* _Activity_
Exact transcription with no images: write out all of the entries below.

* _Given entries_
******
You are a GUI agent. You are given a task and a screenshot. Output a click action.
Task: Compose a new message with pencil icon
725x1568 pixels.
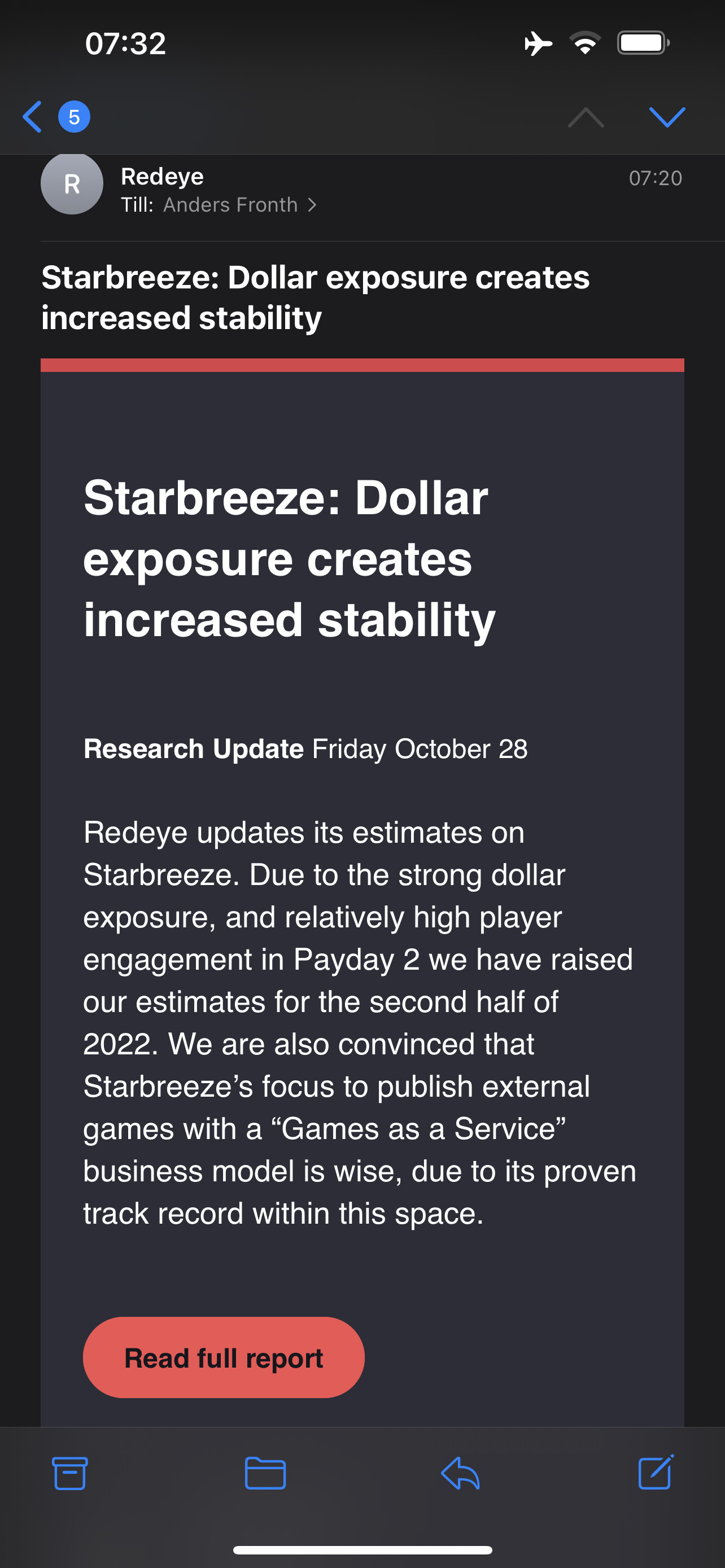pyautogui.click(x=656, y=1472)
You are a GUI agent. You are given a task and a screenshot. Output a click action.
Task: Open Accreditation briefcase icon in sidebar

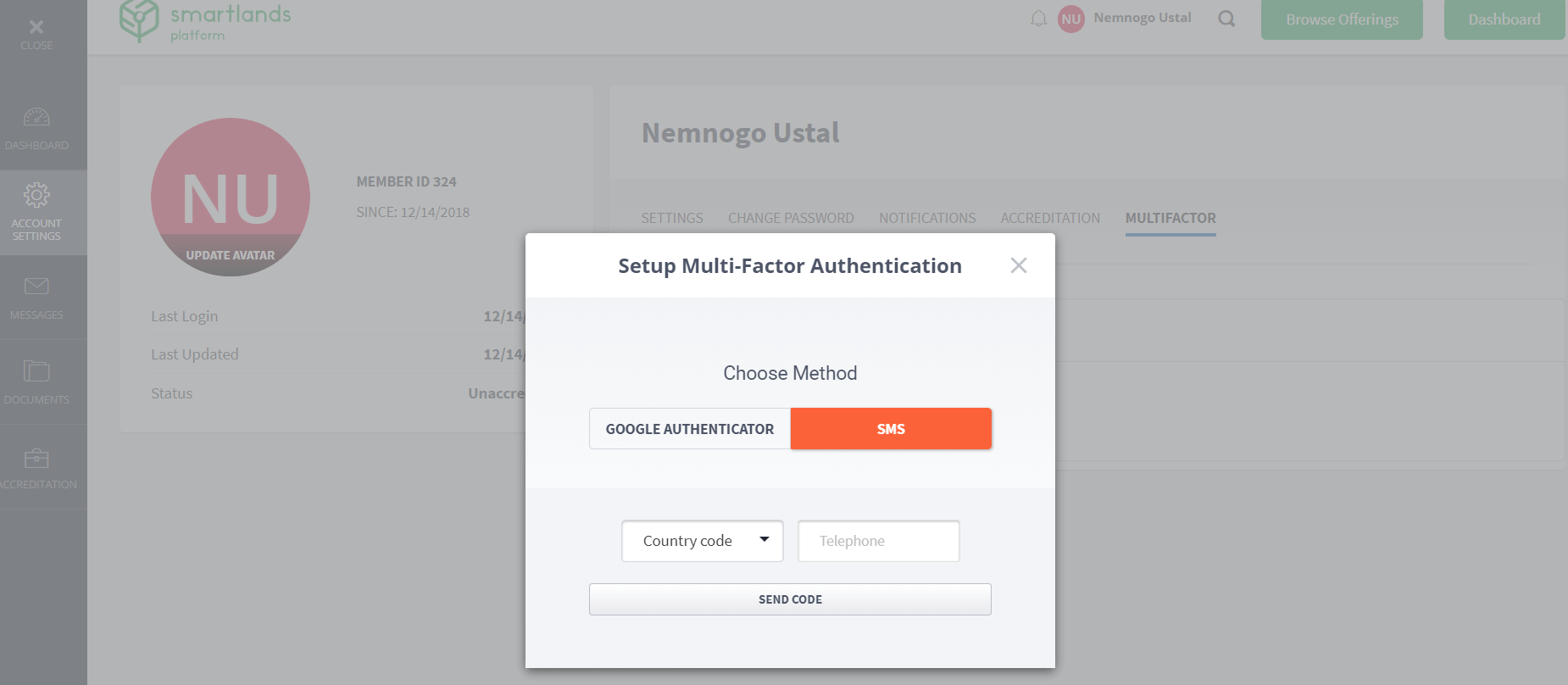pos(36,458)
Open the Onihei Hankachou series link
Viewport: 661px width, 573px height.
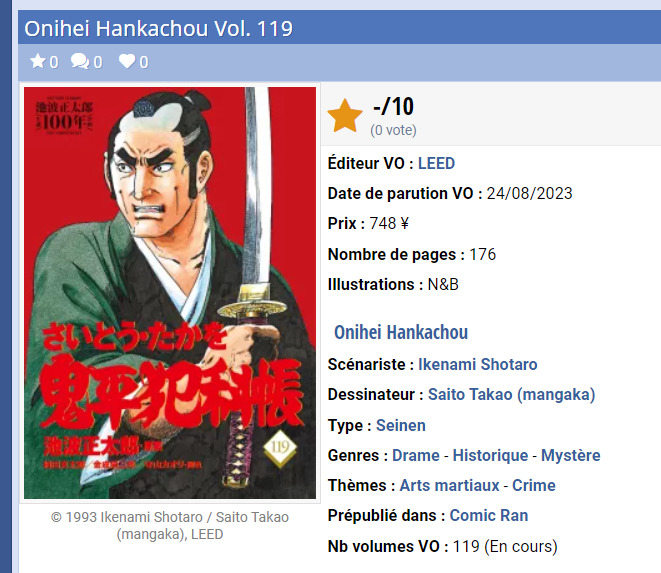[401, 332]
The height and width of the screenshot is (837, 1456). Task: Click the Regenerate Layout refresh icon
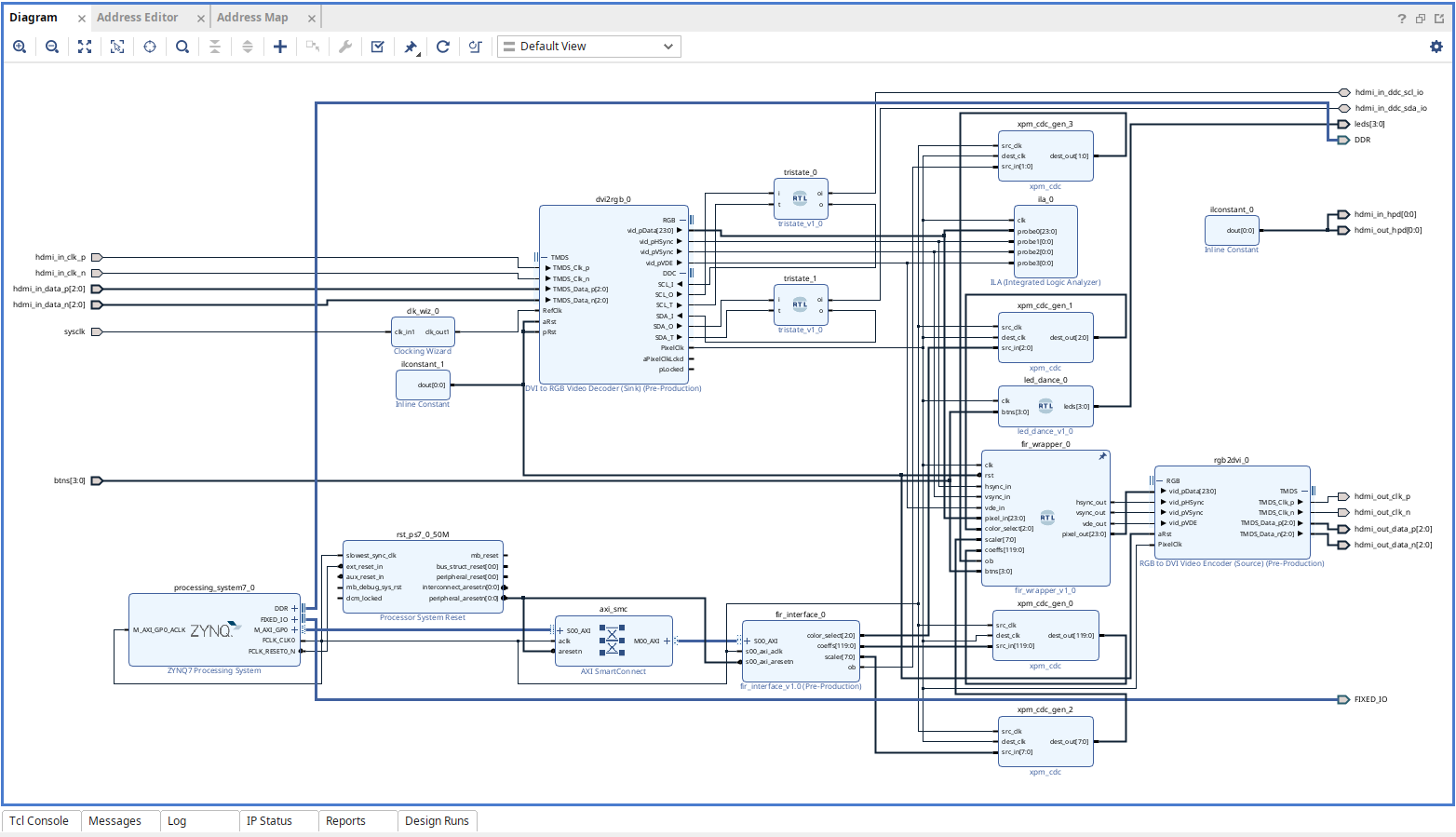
******
* _Solution for this problem_
You are a GUI agent. You are given a task and a screenshot. Output a click action.
Task: Compose a new message with pencil icon
725x1568 pixels.
pyautogui.click(x=656, y=1472)
You are a GUI agent. You are given a task and a screenshot. Output a click action.
Task: Open Accreditation briefcase icon in sidebar

pos(36,458)
Open the Onihei Hankachou series link
Viewport: 661px width, 573px height.
[401, 332]
The height and width of the screenshot is (837, 1456). Task: Click the Regenerate Layout refresh icon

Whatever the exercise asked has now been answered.